ホーミングエンドヌクレアーゼは、植物及び真菌のゲノムに一般的にみられる15〜40塩基対の切断部位を認識する天然に存在するヌクレアーゼ群である。それらは、グループ1の自己スプライシングイントロン及びインテインなどの寄生生物DNA要素と頻繁に連係する。これらは、染色体に二本鎖切断を生じさせ、細胞DNA修復機構を動員することにより、宿主ゲノムの特異的位置での相同組換えまたは遺伝子挿入を自然に促進する(Stoddard(2006),Q.Rev.Biophys.38:49−95)。特定のアミノ酸の置換により、ホーミングヌクレアーゼのDNA切断特異性をリプログラムすることができる(Niyonzima(2017),Protein Eng Des Sei.30(7):503−522)。メガヌクレアーゼ(MN)は、細菌のホーミングエンドヌクレアーゼに由来し、固有の標的部位に合わせて操作された、生得的なヌクレアーゼ活性をもつ単量体タンパク質である(Gersbach(2016),Molecular Therapy.24:430−446)。いくつかの実施形態では、メガヌクレアーゼは、操作されたI−CreIホーミングエンドヌクレアーゼである。他の実施形態では、メガヌクレアーゼは、操作されたI−SceIホーミングエンドヌクレアーゼである。

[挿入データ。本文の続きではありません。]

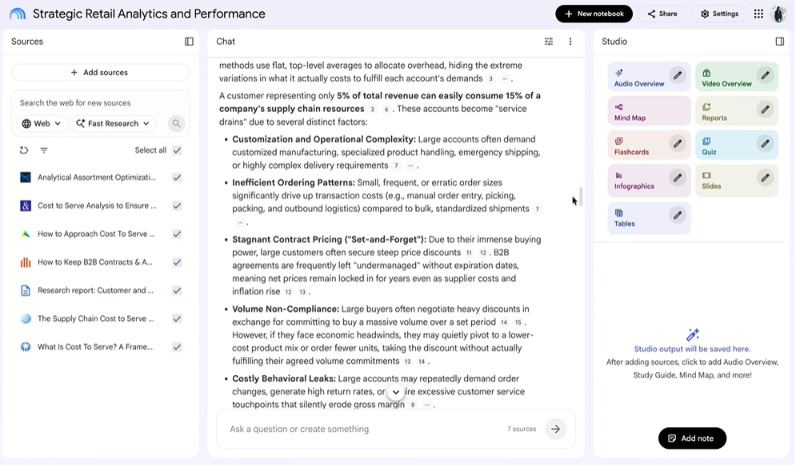The image size is (795, 465).
Task: Click the Add note button
Action: (692, 438)
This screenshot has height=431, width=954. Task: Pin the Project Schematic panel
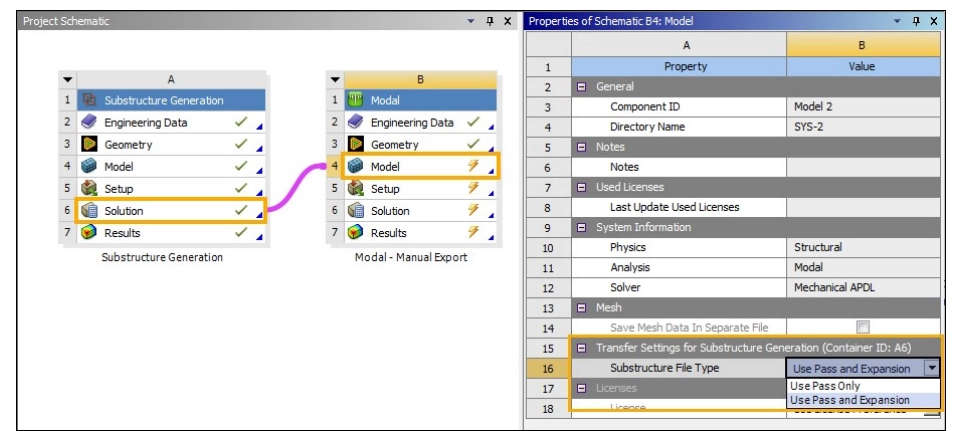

言及した4種の主要な遺伝子編集技術に加えて、メガヌクレアーゼ、ZFN、及びTALENの融合体を含むキメラタンパク質を操作して、ZFN及びTALENの結合親和性とメガヌクレアーゼの切断特異性を利用する新規な単量体酵素が産生されている(Gersbach(2016),Molecular Therapy.24:430−446)。例えば、megaTALは、TALEN由来のDNA結合ドメインの調整の容易さとメガヌクレアーゼの高い切断効率とを兼ね備える単一のキメラタンパク質である。
遺伝子編集技術を実行するには、ヌクレアーゼが、またCRISPR/Cas9システムの場合には、gRNAが、対象となる細胞に効率的に送達されなければならない。物理的方法、化学的方法、及びウイルスによる方法などの送達方法も当技術分野において公知である(Mali(2013).Indian J.Hum.Genet.19:3−8.)。場合によっては、物理的送達方法は、エレクトロポレーション、マイクロインジェクション、または微粒子銃の使用から選択することができるが、これに限定されない。一方、化学的送達方法では、リン酸カルシウム、脂質、またはタンパク質などの複雑な分子の使用を必要とする。いくつかの実施形態では、ウイルス送達方法は、アデノウイルス、レンチウイルス、及びレトロウイルスなどであるがこれらに限定されないウイルスを使用する遺伝子編集技術に適用される。
治療方法
いくつかの実施形態において、本明細書に開示されるのは、治療を必要とする対象におけるがんの治療方法であり、この方法は、本明細書に開示される、治療有効量の医薬組成物を対象に投与することを含む。いくつかの実施形態において、本明細書にさらに開示されるのは、治療を必要とする対象におけるがんの治療方法であり、この方法は、(a)本明細書に開示される方法に従って作製される改変T細胞、及び(b)薬学的に許容される担体を含む医薬組成物を対象に投与することを含む。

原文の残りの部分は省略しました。